**Your instructions**
Copy, pictures aside: the lines below from the one that holds "The width and height of the screenshot is (1091, 792)." through the final line of the listing, both ends included, exactly as they are and nothing else.

**Entries provided**
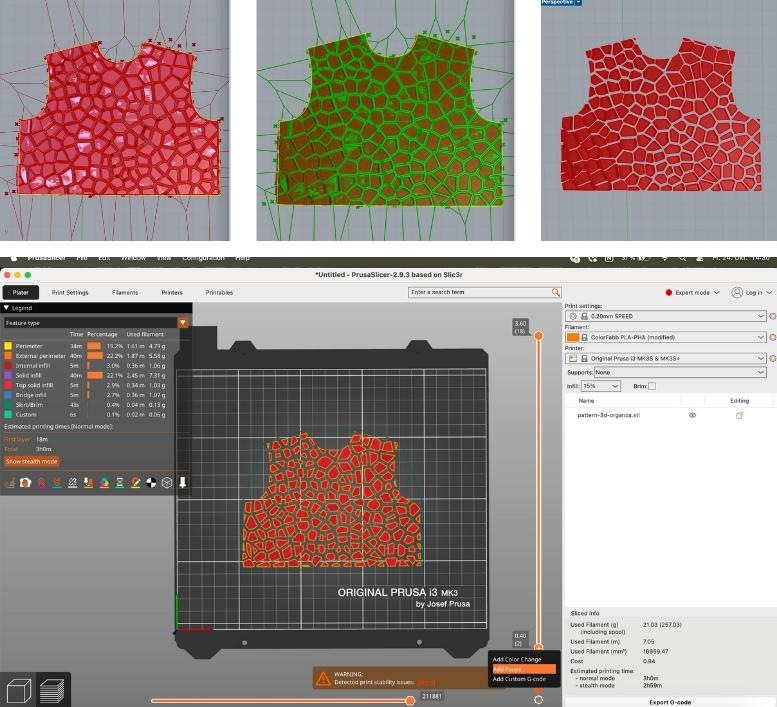Toggle visibility eye for pattern-3d-organza.stl
The image size is (777, 707).
pos(692,415)
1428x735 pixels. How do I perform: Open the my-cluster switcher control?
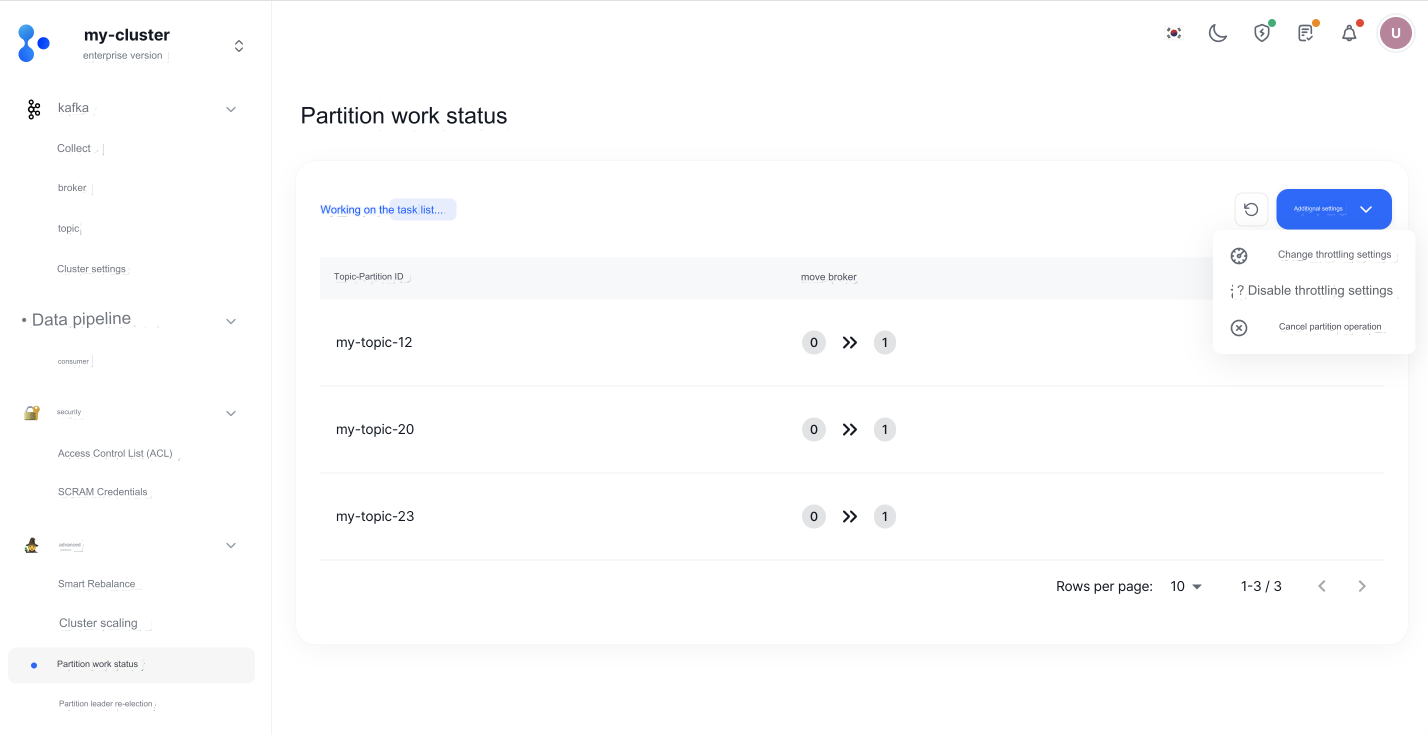238,44
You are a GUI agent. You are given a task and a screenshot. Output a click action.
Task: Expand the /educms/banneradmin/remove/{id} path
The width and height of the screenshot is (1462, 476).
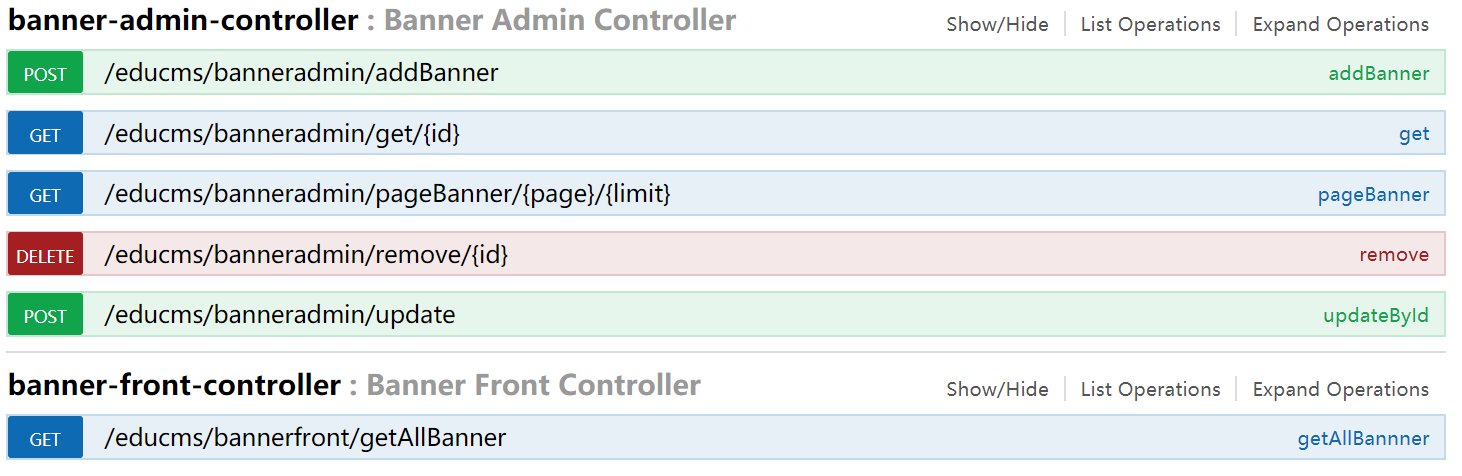[306, 255]

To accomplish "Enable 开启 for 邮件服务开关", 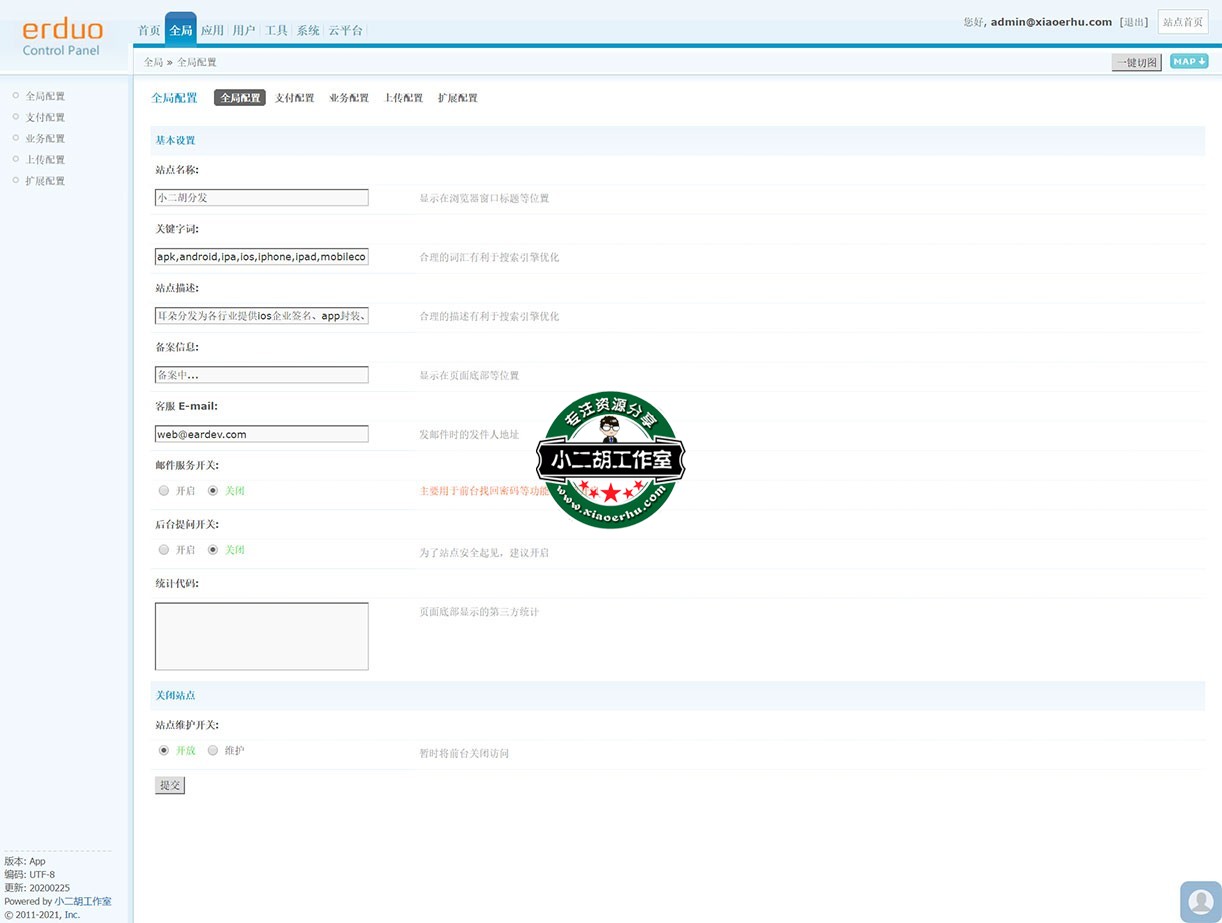I will (x=163, y=490).
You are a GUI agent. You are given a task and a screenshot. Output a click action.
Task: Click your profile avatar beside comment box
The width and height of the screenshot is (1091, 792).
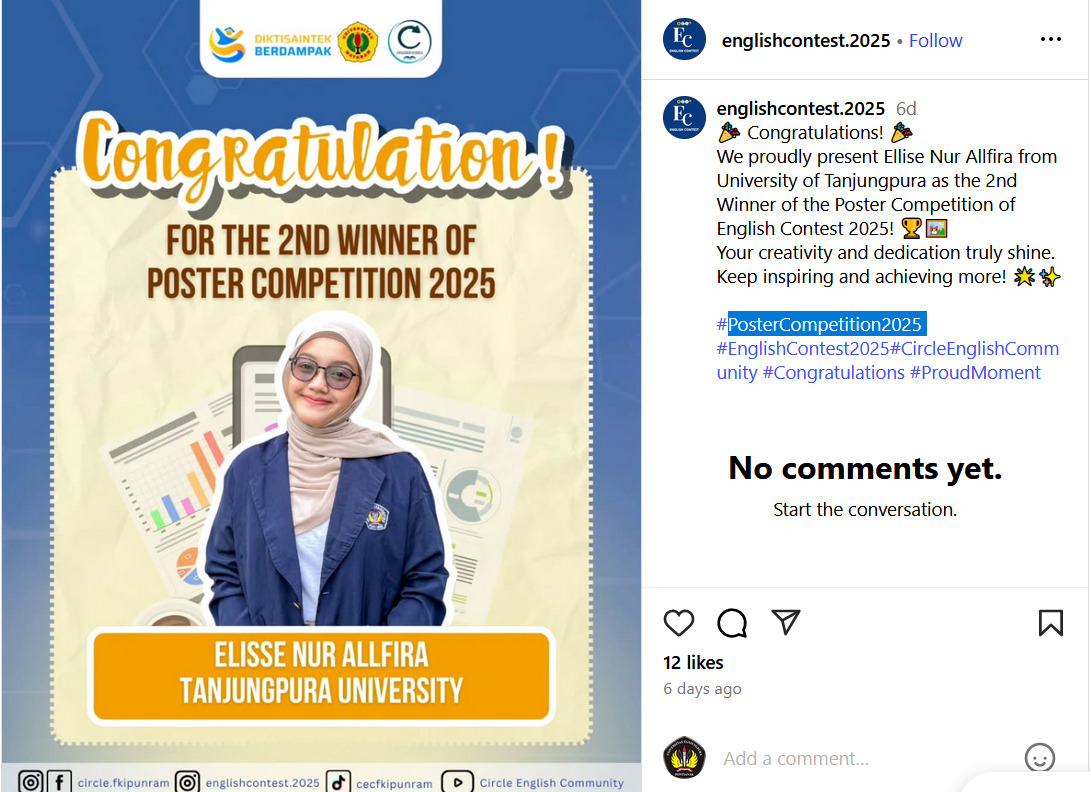[684, 757]
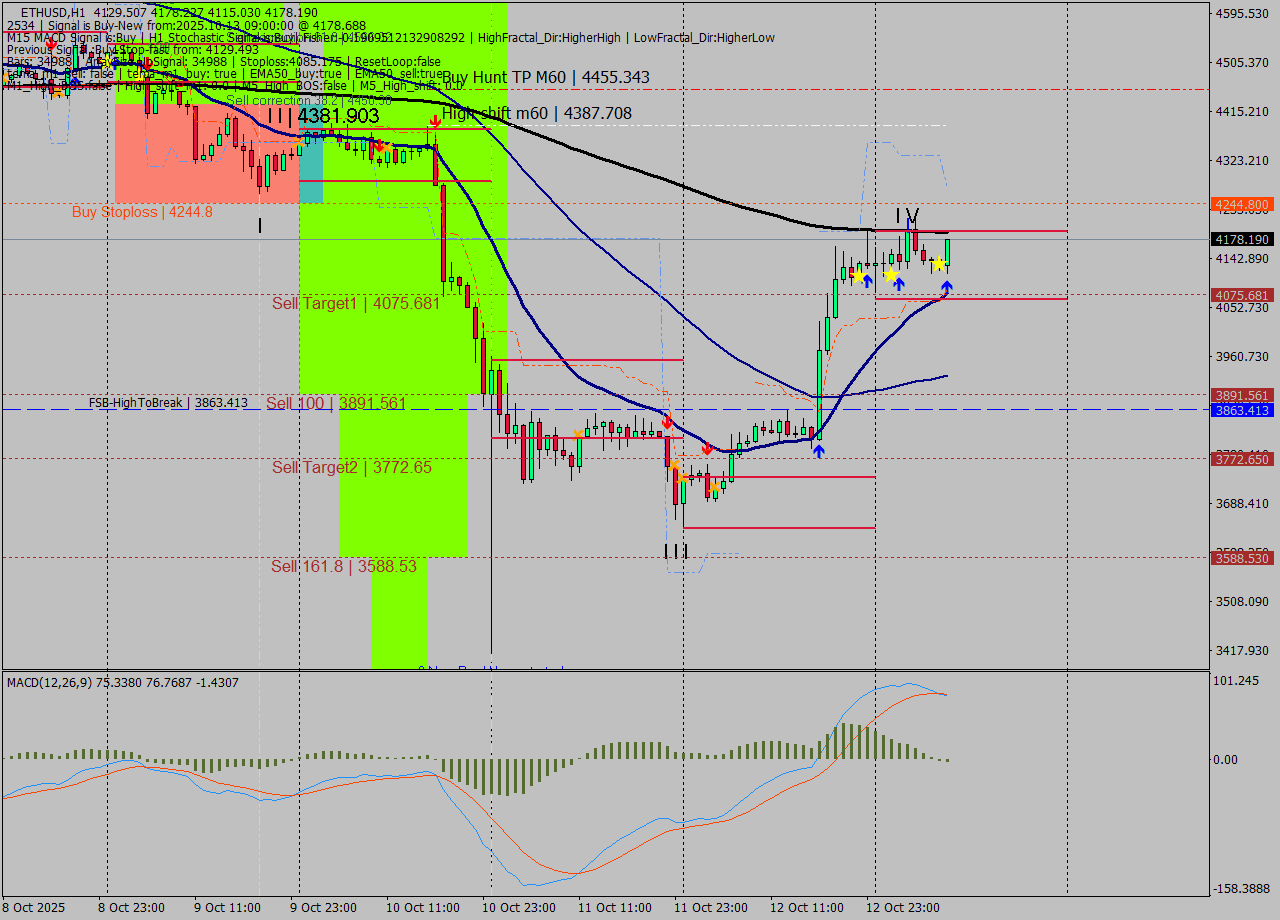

**Your solution**
The width and height of the screenshot is (1091, 792).
[684, 757]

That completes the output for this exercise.